Instructions to follow: Copy out every line of the data below with no changes at all.

Working data:
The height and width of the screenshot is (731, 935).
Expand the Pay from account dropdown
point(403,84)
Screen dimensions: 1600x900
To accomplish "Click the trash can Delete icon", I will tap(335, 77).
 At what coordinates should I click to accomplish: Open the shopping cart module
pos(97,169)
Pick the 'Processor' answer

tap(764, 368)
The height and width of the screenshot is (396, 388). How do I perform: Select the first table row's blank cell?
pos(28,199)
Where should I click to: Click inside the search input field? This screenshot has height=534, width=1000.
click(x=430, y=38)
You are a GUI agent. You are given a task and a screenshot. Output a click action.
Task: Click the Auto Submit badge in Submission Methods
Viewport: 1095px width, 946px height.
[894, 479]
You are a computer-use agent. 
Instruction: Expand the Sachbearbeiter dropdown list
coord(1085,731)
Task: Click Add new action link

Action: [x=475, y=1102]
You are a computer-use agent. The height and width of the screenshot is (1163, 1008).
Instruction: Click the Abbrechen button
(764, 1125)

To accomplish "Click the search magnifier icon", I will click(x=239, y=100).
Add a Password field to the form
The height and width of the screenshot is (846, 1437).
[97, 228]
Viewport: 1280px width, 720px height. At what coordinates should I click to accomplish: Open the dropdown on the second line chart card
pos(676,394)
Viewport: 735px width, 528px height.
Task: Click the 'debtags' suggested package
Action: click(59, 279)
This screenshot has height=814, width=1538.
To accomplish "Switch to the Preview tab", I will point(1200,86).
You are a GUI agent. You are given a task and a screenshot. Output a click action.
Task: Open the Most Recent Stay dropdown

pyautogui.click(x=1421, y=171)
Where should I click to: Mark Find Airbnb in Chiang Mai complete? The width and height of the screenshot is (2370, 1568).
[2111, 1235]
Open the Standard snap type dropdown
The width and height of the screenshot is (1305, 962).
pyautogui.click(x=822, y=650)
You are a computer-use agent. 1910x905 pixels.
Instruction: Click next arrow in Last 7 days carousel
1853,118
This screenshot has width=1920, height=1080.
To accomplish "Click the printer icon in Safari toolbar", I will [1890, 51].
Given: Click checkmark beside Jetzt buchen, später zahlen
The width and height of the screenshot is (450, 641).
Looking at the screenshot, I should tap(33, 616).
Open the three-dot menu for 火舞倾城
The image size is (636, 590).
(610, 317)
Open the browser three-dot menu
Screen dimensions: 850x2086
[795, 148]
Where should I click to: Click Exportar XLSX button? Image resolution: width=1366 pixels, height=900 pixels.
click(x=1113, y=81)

Response for this exercise:
The height and width of the screenshot is (731, 935).
Expand the Pay from account dropdown
point(403,84)
Screen dimensions: 1600x900
To accomplish "Click the trash can Delete icon", I will tap(335, 77).
 At what coordinates should I click to accomplish: Open the shopping cart module
pos(97,169)
Pick the 'Processor' answer

tap(764, 368)
The height and width of the screenshot is (396, 388). How do I perform: Select the first table row's blank cell?
pos(28,199)
Where should I click to: Click inside the search input field? This screenshot has height=534, width=1000.
click(x=430, y=38)
You are a GUI agent. You are given a task and a screenshot. Output a click action.
Task: Click the Auto Submit badge in Submission Methods
Viewport: 1095px width, 946px height.
[894, 479]
You are a computer-use agent. 
Instruction: Expand the Sachbearbeiter dropdown list
coord(1085,731)
Task: Click Add new action link

Action: [x=475, y=1102]
You are a computer-use agent. The height and width of the screenshot is (1163, 1008).
Instruction: Click the Abbrechen button
(764, 1125)

To accomplish "Click the search magnifier icon", I will click(x=239, y=100).
Add a Password field to the form
The height and width of the screenshot is (846, 1437).
[97, 228]
Viewport: 1280px width, 720px height. At what coordinates should I click to accomplish: Open the dropdown on the second line chart card
pos(676,394)
Viewport: 735px width, 528px height.
Task: Click the 'debtags' suggested package
Action: click(59, 279)
This screenshot has height=814, width=1538.
To accomplish "Switch to the Preview tab", I will point(1200,86).
You are a GUI agent. You are given a task and a screenshot. Output a click action.
Task: Open the Most Recent Stay dropdown

pyautogui.click(x=1421, y=171)
Where should I click to: Mark Find Airbnb in Chiang Mai complete? The width and height of the screenshot is (2370, 1568).
[2111, 1235]
Open the Standard snap type dropdown
The width and height of the screenshot is (1305, 962).
pyautogui.click(x=822, y=650)
You are a computer-use agent. 1910x905 pixels.
Instruction: Click next arrow in Last 7 days carousel
1853,118
This screenshot has width=1920, height=1080.
To accomplish "Click the printer icon in Safari toolbar", I will [1890, 51].
Given: Click checkmark beside Jetzt buchen, später zahlen
The width and height of the screenshot is (450, 641).
Looking at the screenshot, I should tap(33, 616).
Open the three-dot menu for 火舞倾城
The image size is (636, 590).
(610, 317)
Open the browser three-dot menu
Screen dimensions: 850x2086
[795, 148]
Where should I click to: Click Exportar XLSX button? Image resolution: width=1366 pixels, height=900 pixels.
click(x=1113, y=81)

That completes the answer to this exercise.